## SELECTED EXCERPT
I rated Lowe well enough to be an AB. Remember we were picking the likes of George Bridge above such players so theres no disputing a lot of bad decisions have been made by those last two coaches. Does a team like the ABs need a finicky winger who you have to adapt and change a lot of your style with to get benefit from? No, not really. But he still would have been a basic improvement on players like even Savea at the tail of his career, Bridge, and could even have converted into the answer of replacing Beauden at the back. Instead we persisted with NMS, Naholo, Havili, Reece, all players we would have cared even less about losing and all because Rieko had Lowe's number 11 jersey nailed down.


He was of course only 23 when he decided to leave, it was back in the beggining of the period they had started retaining players (from 2018 onwards I think, they came out saying theyre going to be more aggressive at some point). So he might, all of them, only just missed out.


The main point that Ed made is that situations like Lowe's, Aki's, JGP's, aren't going to happen in future. That's a bit of a "NZ" only problem, because those players need to reach such a high standard to be chosen by the All Blacks, were as a country like Ireland wants them a lot earlier like that. This is basically the 'ready in 3 years' concept Ireland relied on, versus the '5 years and they've left' concept' were that player is now ready to be chosen by the All Blacks (given a contract to play Super, ala SBW, and hopefully Manu).


The 'mercenary' thing that will take longer to expire, and which I was referring to, is the grandparents rule. The new kids coming through now aren't going to have as many gp born overseas, so the amount of players that can leave with a prospect of International rugby offer are going to drop dramatically at some point. All these kiwi fellas playing for a PI, is going to stop sadly.

## DATA SHOWN
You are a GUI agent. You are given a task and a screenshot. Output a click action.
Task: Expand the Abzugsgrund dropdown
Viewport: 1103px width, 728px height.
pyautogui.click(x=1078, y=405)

## WHAT TO PRODUCE
In the rugby discussion, update the passage covering everything from "The 'mercenary' thing" down to "to stop sadly.", replacing "grandparents rule" with "residency rule".

## SOLVED EXERCISE
The 'mercenary' thing that will take longer to expire, and which I was referring to, is the residency rule. The new kids coming through now aren't going to have as many gp born overseas, so the amount of players that can leave with a prospect of International rugby offer are going to drop dramatically at some point. All these kiwi fellas playing for a PI, is going to stop sadly.